The act seeks to reduce surprise billing through independent dispute resolution and incentives for providers to join health plan networks.
The No Surprises Act used a couple of methods to reduce surprise billing, though the need for some modifications may remain, according to a resource from AHIP.
“The real problem of surprise medical bills tended to be concentrated among certain medical specialties where the providers are likely to (a) charge substantially more than their peers in other specialties and (b) not accept private insurance,” the resource explained.
Care from anesthesiologists, emergency medicine physicians, pathologists, and radiologists was most likely to result in a surprise medical bill, with each of these specialties charging, on average, four times the Medicare reimbursement rate or more.
The No Surprises Act instituted incentives for hospitals and healthcare professionals in these fields to participate in a health plan network, instead of resorting to balance billing for higher pay. Prior to the No Surprises Act, providers who were outside of a health plan network could charge higher rates for out-of-network healthcare services.
Joining a health plan network means that providers have to align with quality of care standards. Holding providers to quality standards is another way of keeping members, not only financially safe from surprise billing, but also medically safe from poor quality care.
Meanwhile, health insurers cannot settle for a small number of contracts with no attention to accessibility. Federal and state regulations mandate that insurers maintain network adequacy. In general, this means that health plans have to offer network options that are within a reasonable, accessible distance from the patient.

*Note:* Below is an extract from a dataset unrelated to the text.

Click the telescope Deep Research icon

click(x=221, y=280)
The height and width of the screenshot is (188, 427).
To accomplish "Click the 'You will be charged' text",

The No Surprises Act has a farther reach than previous, state-driven efforts to regulate surprise billing. The Act covers both the group health insurance marketplace and the individual health insurance marketplace, protecting members from surprise billing and balance billing in emergency services, out-of-network services at in-network facilities, or out-of-network air ambulance services.
When situations arrive in which a patient receives care from an out-of-network provider, the patient pays the in-network rate and the rest is negotiated via independent dispute resolution between the payer and provider. This involves the health plan making an initial payment, which might resolve the bill simply and cleanly.
However, if the provider seeks greater reimbursement, the provider and health plan may engage in up to 30 days of negotiation, after which—if the matter remains unresolved—the parties may submit their final offers to a certified independent dispute resolution entity that makes the final call.
The independent dispute resolution entity will take into consideration the qualifying payment amount (or market rate), the good faith efforts of both parties to find a resolution, market shares, patient acuity, and facility-specific factors including but not limited to the provider’s training, teaching status, and case mix. However, strong emphasis is placed on the qualifying payment amount.
“Similar to other federal laws, the No Surprises Act supplements existing state law, rather than replacing them,” the resource stated. “The No Surprises Act acts as a ‘floor’ for consumer protections against surprise bills from out-of-network providers and related higher cost-sharing responsibility for patients.”
The regulation is still being shaped. New regulations around the independent dispute resolution process will come out in the summer of 2022.
“Work remains in state legislatures and in Congress to protect patients in all possible care scenarios,” the resource concluded. “The No Surprises Act should correct underlying market failure – the lack of incentive for some providers to not participate in health plan networks – so that consumers have more access to high quality providers without any need to worry about a surprise medical bill.”